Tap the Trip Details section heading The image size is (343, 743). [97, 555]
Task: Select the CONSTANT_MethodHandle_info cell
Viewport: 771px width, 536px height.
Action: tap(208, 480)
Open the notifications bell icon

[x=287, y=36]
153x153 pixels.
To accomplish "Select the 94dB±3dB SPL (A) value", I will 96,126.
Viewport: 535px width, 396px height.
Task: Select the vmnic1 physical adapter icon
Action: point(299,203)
━━━━━━
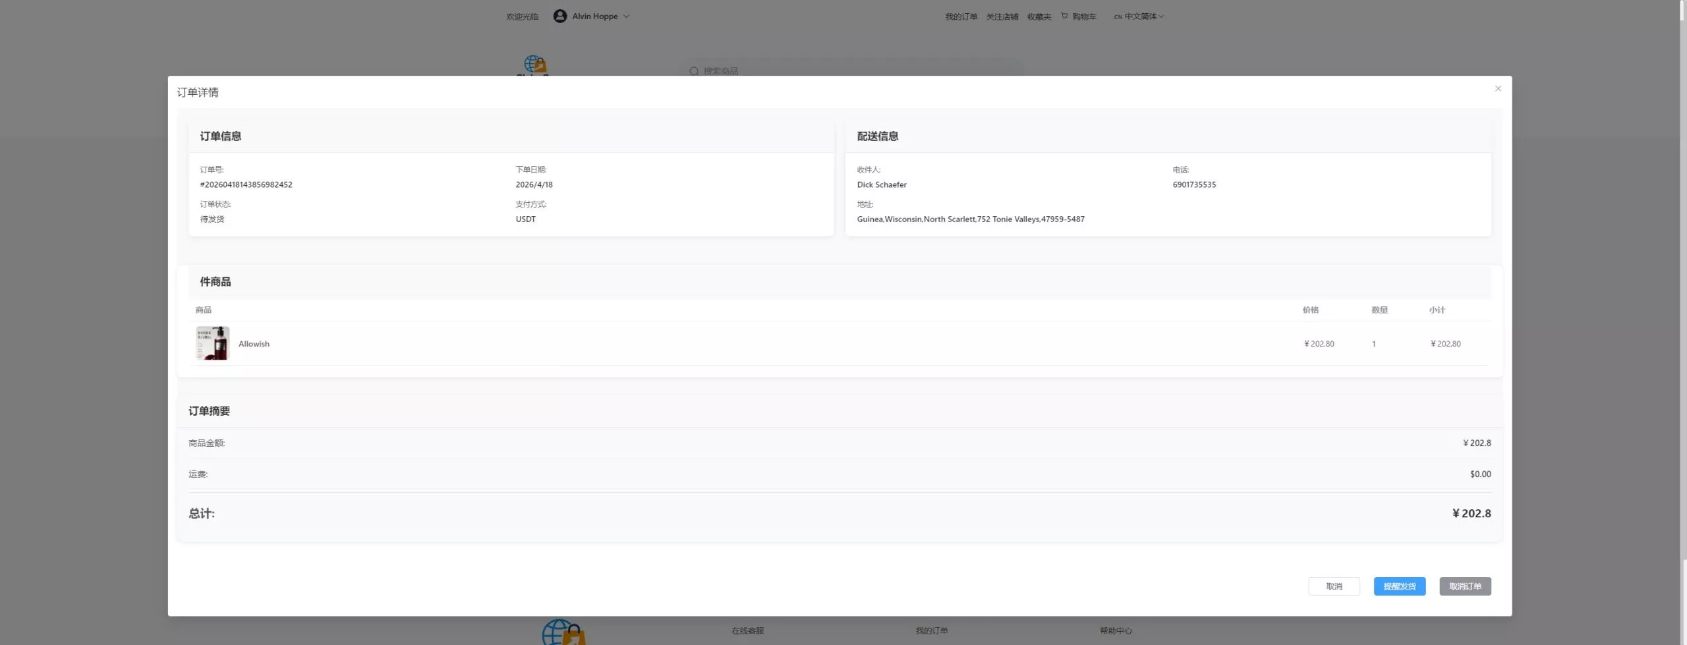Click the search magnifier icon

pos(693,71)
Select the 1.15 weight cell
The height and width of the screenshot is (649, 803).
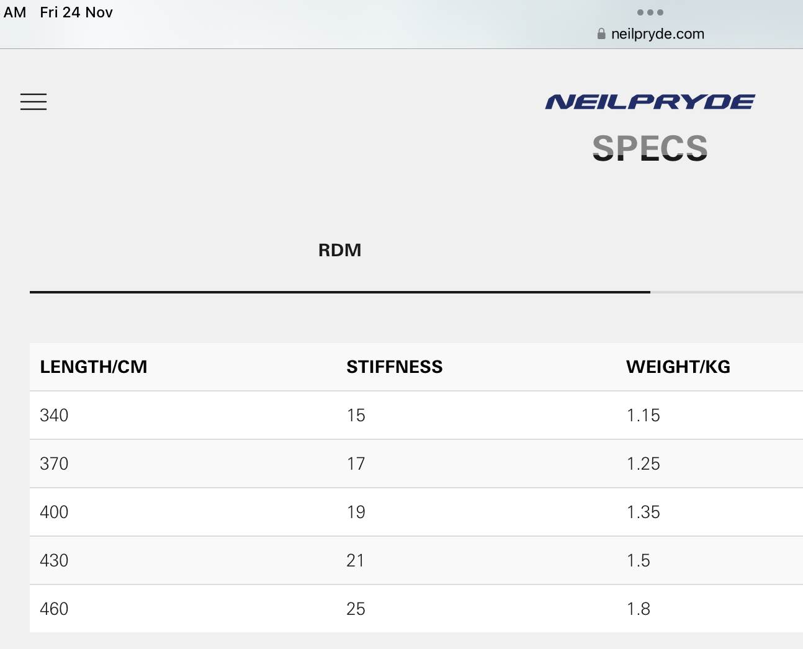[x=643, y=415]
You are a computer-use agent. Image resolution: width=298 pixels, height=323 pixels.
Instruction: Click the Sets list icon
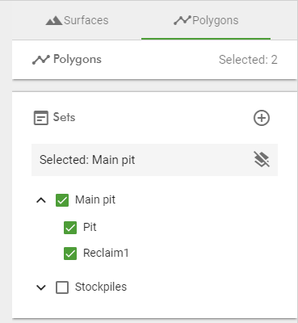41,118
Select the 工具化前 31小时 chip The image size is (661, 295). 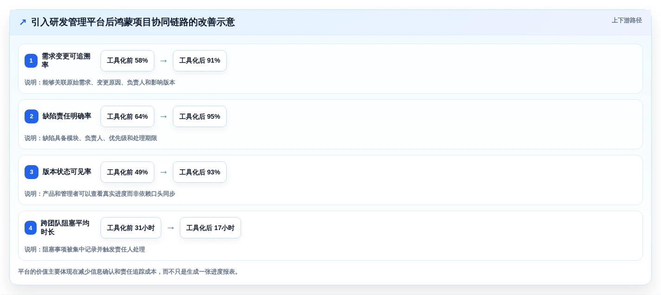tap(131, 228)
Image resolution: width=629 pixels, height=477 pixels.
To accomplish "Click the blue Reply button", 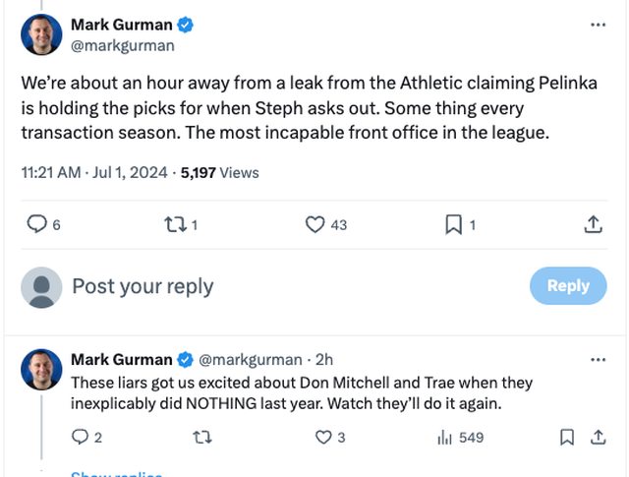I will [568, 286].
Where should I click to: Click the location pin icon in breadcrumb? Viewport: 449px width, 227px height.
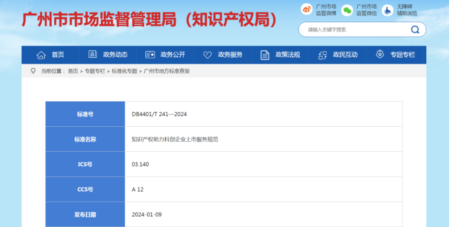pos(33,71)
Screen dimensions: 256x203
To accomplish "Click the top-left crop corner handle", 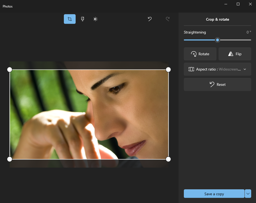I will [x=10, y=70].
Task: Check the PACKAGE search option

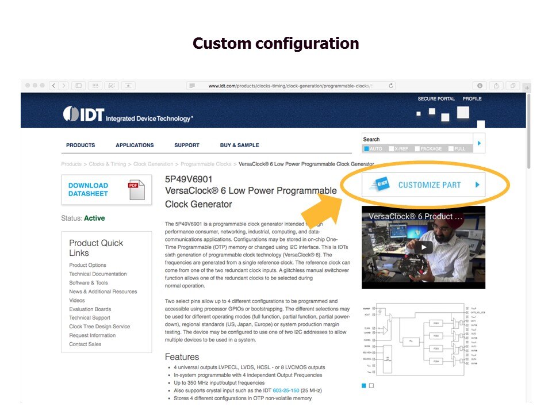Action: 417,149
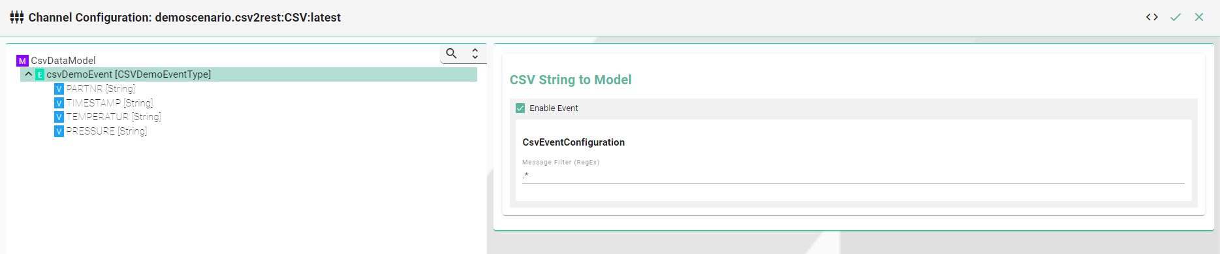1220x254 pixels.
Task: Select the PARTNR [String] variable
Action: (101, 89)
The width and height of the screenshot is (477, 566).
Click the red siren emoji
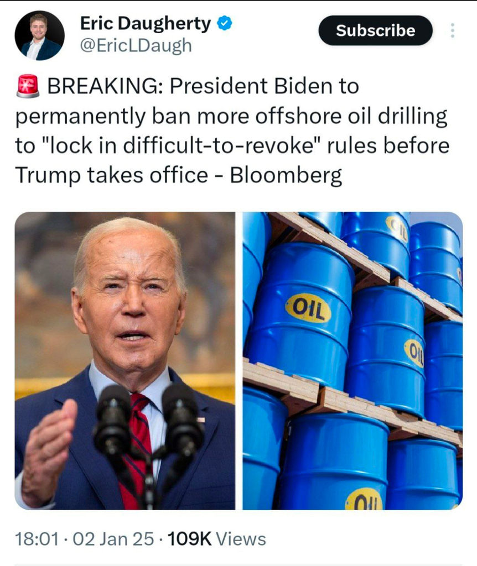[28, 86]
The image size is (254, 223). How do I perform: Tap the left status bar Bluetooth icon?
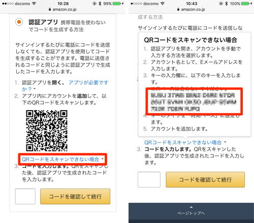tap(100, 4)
━━━━━━
Try it –
Among the lines above, find those that contain the word "resolution" and copy them.

Finished task –
You are a computer-use agent. Image resolution: width=298 pixels, height=323 pixels.
Image resolution: width=629 pixels, height=477 pixels.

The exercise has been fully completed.